Crisis averted! Good job Euca! Now what he needed was something else to distract them. Something that could steer the conversation away. What it could be… what it could be…

Right!

“Do you want some bread, Mr. Tobias, Mr. Ivar? I made it for Clar, but she was full on kelats.” he said opening his haversack, pulling a little basket. Inside them were four sourdoughs and five sandwiches. Leftover that he meant for Jeanne and Rod. But, oh well...

“Mr. Euca, you don’t have—”

“Thanks!” Ivar chimed. Taking the second biggest one. He smiled at that faux-politeness tactic, suppressing his eye roll. ”Hey your bread looked weird.” the man paused. Pressing his bread in a way that made Euca a bit uncomfortable.

“It’s a sourdough, our family secret recipe,” he said, suppressing the stray thought. “Try it, it’s quite a treat.”

“Wow! What—what’s this?” the man’s jaw hinged, a few specks of bread spurt from his mouth as he turned to his friend, amazed. “Tob, Tob! It’s amazing.”

“Uh? O—okay. Pardon me, Mr. Euca” 

“How! How—how could it be so soft!”

“It’s good, yeah?”

“No that’s not the point you, moron, it’s — Mr. Euca are you a chef?”

“A chef? No, I’m not a— ” Wait. He didn’t exactly have a backstory for his job because well, because he wasn’t supposed to be here in the first place. But chef… Chef was a bit too wide? Let scale it down to a more manageable bit. ”I’m more of a baker.”

“What is that?”

“Well, a baker is someone who ...focused more on the bread. Like the one you eat right now,” he smiled. “It’s bouncy right?” 

“Yes!”

“Mm-hmm. So while chef could make more food. I could do bread better. Try this one, this is called a sandwich.” he said, handing each of them half of the sandwich.

“Light takes me! What is this — this white liquid?” Please don’t call them that… That just mayo...

“Can I have one more?” 

“Sure! It’s all yours!” he said giving the basket to both of them. Clar would be miffed, but the girl already ate tons anyway.

“This is amazing, Euca. Where is your shop? I’ll visit it every day!”

“Well, I’m still in the middle of developing the recipes,” he said. “Also, I haven’t exactly found the right place. So it might take a while before my shop opened.”

“Ah that’s too bad.” said the man, his hand angling to grab another sandwich. But before he could grab it, his hand was slapped by his steaming friend.

“Ivar, you had two!”

“Ugh. Look, look, how about I did ‘that’ if you just let me have—”

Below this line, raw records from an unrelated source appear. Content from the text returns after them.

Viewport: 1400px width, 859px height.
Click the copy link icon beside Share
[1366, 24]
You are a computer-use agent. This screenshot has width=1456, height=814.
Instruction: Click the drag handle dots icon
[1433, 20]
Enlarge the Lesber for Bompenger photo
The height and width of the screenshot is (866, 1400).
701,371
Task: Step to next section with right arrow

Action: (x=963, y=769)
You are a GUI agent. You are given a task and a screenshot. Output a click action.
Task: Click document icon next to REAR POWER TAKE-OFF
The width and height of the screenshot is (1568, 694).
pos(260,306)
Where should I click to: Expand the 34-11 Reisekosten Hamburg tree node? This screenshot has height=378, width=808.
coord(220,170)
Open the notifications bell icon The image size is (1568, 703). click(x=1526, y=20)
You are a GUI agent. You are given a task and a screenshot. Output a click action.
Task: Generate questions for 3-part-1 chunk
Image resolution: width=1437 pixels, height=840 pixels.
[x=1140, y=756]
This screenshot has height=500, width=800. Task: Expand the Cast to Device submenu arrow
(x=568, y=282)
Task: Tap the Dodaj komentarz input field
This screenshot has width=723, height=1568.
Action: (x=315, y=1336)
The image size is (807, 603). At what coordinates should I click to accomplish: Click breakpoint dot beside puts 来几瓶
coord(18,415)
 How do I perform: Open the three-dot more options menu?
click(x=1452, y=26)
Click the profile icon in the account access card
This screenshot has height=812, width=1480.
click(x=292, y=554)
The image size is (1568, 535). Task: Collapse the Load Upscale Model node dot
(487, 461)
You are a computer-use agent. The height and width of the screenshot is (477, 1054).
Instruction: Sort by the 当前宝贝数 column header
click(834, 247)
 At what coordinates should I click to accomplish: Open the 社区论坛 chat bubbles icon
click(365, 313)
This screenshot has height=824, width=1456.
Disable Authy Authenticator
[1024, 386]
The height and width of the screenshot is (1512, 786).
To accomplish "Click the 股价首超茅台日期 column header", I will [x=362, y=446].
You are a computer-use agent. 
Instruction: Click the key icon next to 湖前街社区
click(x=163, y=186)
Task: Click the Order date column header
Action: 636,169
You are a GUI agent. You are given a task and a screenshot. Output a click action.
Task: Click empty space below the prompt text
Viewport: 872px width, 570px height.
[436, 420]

“No!” the man glared to his friend, reproaching him. But before he could grab the remaining sandwich, a hand, large and wrinkly grasped it first.

“Oh, what is this, Tobias?” Mr. Donnovan, who had apparently finished his lecture was now munching the sad administrator’s portion of sandwich.

“Mr. Isom, that—that’s...” 

“Hey, this tastes amazing! Joseph, Carol, come here! Tobias got a new kind of food!” 

And that was how and to the sadness of the annoying and loud duo, the unopened Euca’s Bakery became popular.